• WHAT YOU HAVE TO DO
Quote the data below in full, minus the images.

• THE DATA

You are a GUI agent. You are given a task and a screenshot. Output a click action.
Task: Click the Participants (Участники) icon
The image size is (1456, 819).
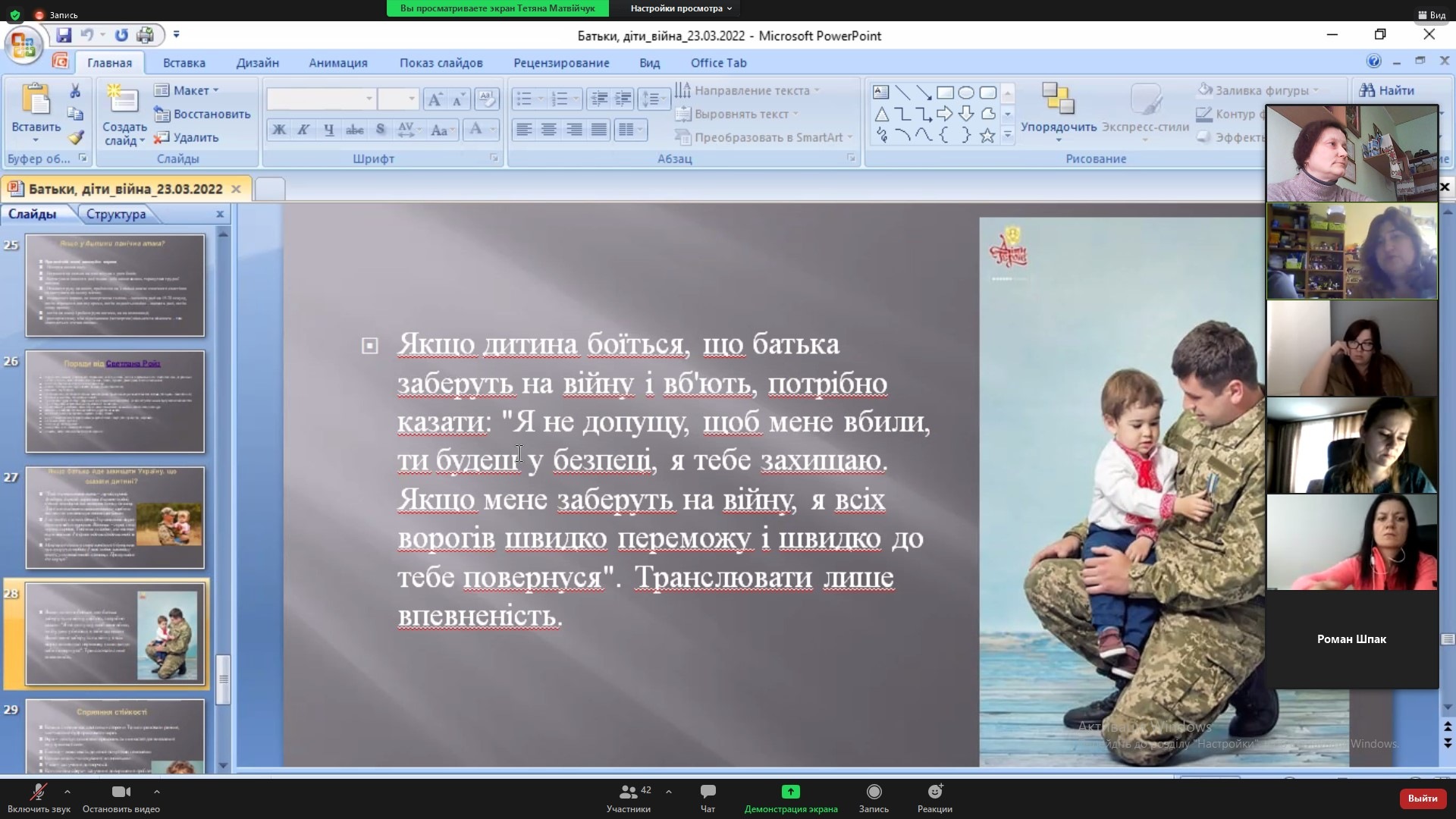tap(628, 792)
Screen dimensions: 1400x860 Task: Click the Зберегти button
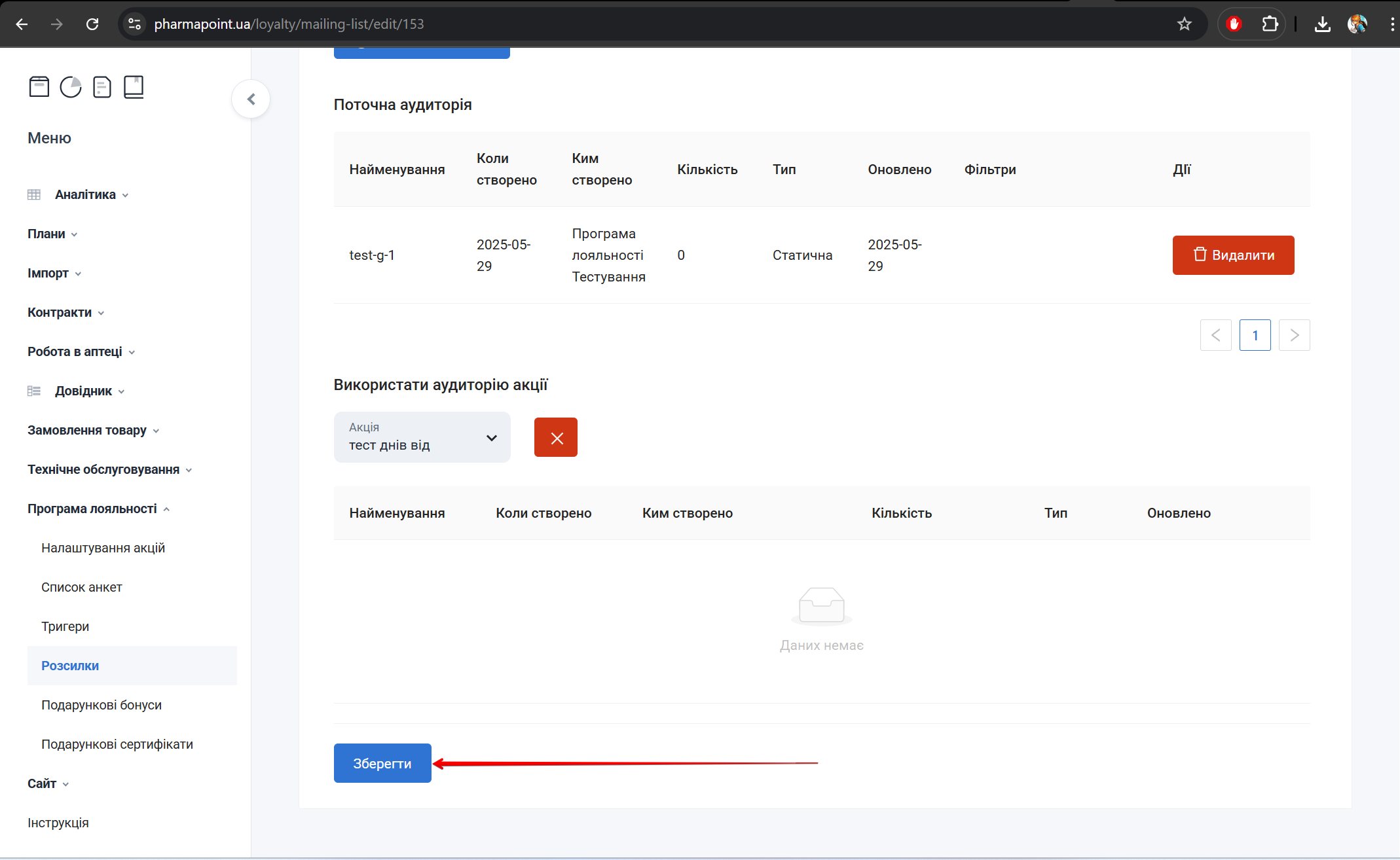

• EXERCISE ANSWER
You are a GUI agent. You are given a task and a screenshot. Output a click action.
Task: Click the Participants (Участники) icon
The image size is (1456, 819).
tap(628, 792)
Screen dimensions: 1400x860 Task: Click the Зберегти button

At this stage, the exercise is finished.